Your goal:
Repeat each of the entries below word for word.
+++ Records for this exercise
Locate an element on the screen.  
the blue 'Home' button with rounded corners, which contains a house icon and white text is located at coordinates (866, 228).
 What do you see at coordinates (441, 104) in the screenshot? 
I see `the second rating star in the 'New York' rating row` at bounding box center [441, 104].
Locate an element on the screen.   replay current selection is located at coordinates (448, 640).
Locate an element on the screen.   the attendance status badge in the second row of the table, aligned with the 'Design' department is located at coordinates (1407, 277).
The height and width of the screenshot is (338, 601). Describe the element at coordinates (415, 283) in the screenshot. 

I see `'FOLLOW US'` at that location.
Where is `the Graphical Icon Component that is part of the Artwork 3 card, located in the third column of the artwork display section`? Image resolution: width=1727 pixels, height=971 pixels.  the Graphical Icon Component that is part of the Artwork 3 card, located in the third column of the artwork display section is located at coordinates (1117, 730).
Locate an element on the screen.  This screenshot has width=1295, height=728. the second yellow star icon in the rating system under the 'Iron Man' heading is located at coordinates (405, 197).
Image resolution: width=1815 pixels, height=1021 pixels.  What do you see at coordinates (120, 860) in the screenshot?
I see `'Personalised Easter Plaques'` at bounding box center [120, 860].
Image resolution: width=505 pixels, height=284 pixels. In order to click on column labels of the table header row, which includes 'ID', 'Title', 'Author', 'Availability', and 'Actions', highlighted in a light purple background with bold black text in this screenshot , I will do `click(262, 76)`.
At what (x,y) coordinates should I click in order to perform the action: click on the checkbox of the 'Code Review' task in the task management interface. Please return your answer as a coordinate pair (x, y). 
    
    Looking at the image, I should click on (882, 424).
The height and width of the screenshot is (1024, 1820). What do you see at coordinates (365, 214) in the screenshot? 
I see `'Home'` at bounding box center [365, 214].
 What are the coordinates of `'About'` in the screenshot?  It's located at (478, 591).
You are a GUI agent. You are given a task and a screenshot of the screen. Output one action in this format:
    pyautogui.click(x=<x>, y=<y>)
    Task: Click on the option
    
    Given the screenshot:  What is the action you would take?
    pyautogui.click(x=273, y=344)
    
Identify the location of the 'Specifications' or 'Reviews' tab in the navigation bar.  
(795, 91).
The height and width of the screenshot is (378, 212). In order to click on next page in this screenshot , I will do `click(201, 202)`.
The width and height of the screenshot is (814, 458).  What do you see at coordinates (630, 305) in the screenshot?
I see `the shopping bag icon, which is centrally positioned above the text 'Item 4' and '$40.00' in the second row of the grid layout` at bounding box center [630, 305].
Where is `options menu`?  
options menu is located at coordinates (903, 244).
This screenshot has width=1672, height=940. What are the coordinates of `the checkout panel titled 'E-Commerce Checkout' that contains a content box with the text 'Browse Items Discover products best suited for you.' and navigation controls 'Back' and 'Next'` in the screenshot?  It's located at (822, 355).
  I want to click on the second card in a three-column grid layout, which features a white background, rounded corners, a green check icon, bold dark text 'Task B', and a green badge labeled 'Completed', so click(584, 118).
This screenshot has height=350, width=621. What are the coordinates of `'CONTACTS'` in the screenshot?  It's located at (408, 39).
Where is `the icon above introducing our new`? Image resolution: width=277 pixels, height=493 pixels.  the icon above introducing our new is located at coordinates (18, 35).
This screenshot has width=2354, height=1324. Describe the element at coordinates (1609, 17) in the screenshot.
++++++
Task solution:
Locate an element on the screen.  
the blue 'Home' button with rounded corners, which contains a house icon and white text is located at coordinates (866, 228).
 What do you see at coordinates (441, 104) in the screenshot? 
I see `the second rating star in the 'New York' rating row` at bounding box center [441, 104].
Locate an element on the screen.   replay current selection is located at coordinates (448, 640).
Locate an element on the screen.   the attendance status badge in the second row of the table, aligned with the 'Design' department is located at coordinates (1407, 277).
The height and width of the screenshot is (338, 601). Describe the element at coordinates (415, 283) in the screenshot. 

I see `'FOLLOW US'` at that location.
Where is `the Graphical Icon Component that is part of the Artwork 3 card, located in the third column of the artwork display section`? Image resolution: width=1727 pixels, height=971 pixels.  the Graphical Icon Component that is part of the Artwork 3 card, located in the third column of the artwork display section is located at coordinates (1117, 730).
Locate an element on the screen.  This screenshot has width=1295, height=728. the second yellow star icon in the rating system under the 'Iron Man' heading is located at coordinates (405, 197).
Image resolution: width=1815 pixels, height=1021 pixels.  What do you see at coordinates (120, 860) in the screenshot?
I see `'Personalised Easter Plaques'` at bounding box center [120, 860].
Image resolution: width=505 pixels, height=284 pixels. In order to click on column labels of the table header row, which includes 'ID', 'Title', 'Author', 'Availability', and 'Actions', highlighted in a light purple background with bold black text in this screenshot , I will do `click(262, 76)`.
At what (x,y) coordinates should I click in order to perform the action: click on the checkbox of the 'Code Review' task in the task management interface. Please return your answer as a coordinate pair (x, y). 
    
    Looking at the image, I should click on (882, 424).
The height and width of the screenshot is (1024, 1820). What do you see at coordinates (365, 214) in the screenshot? 
I see `'Home'` at bounding box center [365, 214].
 What are the coordinates of `'About'` in the screenshot?  It's located at (478, 591).
You are a GUI agent. You are given a task and a screenshot of the screen. Output one action in this format:
    pyautogui.click(x=<x>, y=<y>)
    Task: Click on the option
    
    Given the screenshot:  What is the action you would take?
    pyautogui.click(x=273, y=344)
    
Identify the location of the 'Specifications' or 'Reviews' tab in the navigation bar.  
(795, 91).
The height and width of the screenshot is (378, 212). In order to click on next page in this screenshot , I will do `click(201, 202)`.
The width and height of the screenshot is (814, 458).  What do you see at coordinates (630, 305) in the screenshot?
I see `the shopping bag icon, which is centrally positioned above the text 'Item 4' and '$40.00' in the second row of the grid layout` at bounding box center [630, 305].
Where is `options menu`?  
options menu is located at coordinates (903, 244).
This screenshot has width=1672, height=940. What are the coordinates of `the checkout panel titled 'E-Commerce Checkout' that contains a content box with the text 'Browse Items Discover products best suited for you.' and navigation controls 'Back' and 'Next'` in the screenshot?  It's located at (822, 355).
  I want to click on the second card in a three-column grid layout, which features a white background, rounded corners, a green check icon, bold dark text 'Task B', and a green badge labeled 'Completed', so click(584, 118).
This screenshot has height=350, width=621. What are the coordinates of `'CONTACTS'` in the screenshot?  It's located at (408, 39).
Where is `the icon above introducing our new`? Image resolution: width=277 pixels, height=493 pixels.  the icon above introducing our new is located at coordinates (18, 35).
This screenshot has width=2354, height=1324. Describe the element at coordinates (1609, 17) in the screenshot.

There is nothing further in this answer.